• _Problem statement_: Write back every line of the records below word for word, and leave out the pictures.

══ Data section

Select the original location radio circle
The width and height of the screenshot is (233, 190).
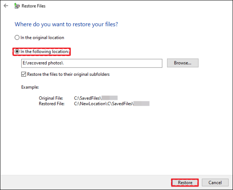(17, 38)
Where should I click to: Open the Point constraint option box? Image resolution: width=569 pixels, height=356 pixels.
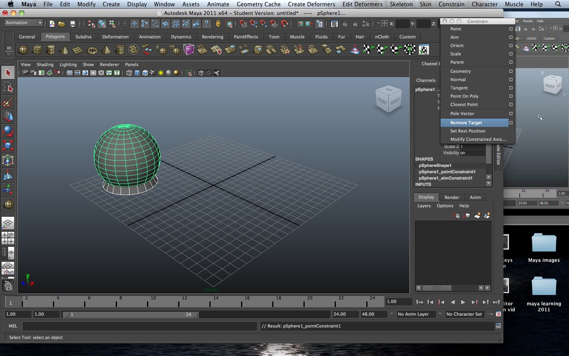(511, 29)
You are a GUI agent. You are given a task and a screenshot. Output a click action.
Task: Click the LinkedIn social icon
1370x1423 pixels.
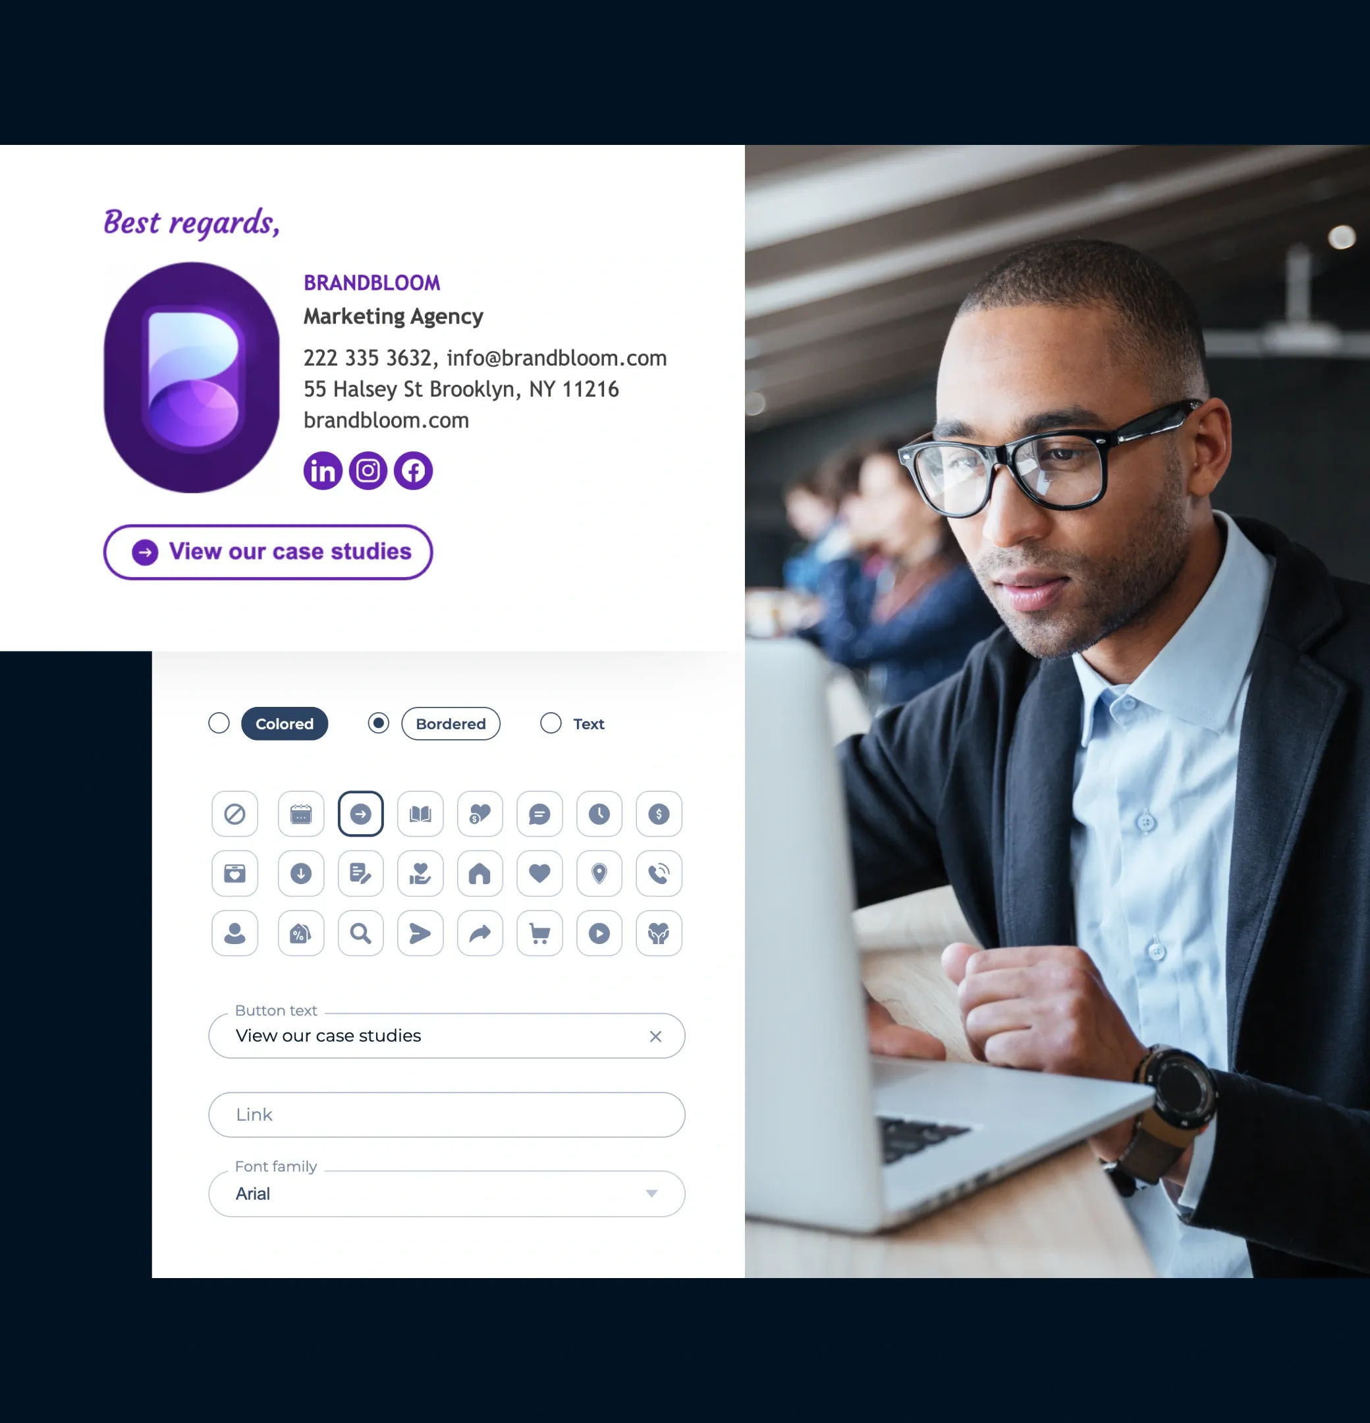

════

• _Result of the exercise_:
Select the original location radio circle
The width and height of the screenshot is (233, 190).
(17, 38)
Where should I click to: Open the Point constraint option box? Image resolution: width=569 pixels, height=356 pixels.
(511, 29)
You are a GUI agent. You are given a task and a screenshot. Output a click action.
Task: Click the LinkedIn social icon
1370x1423 pixels.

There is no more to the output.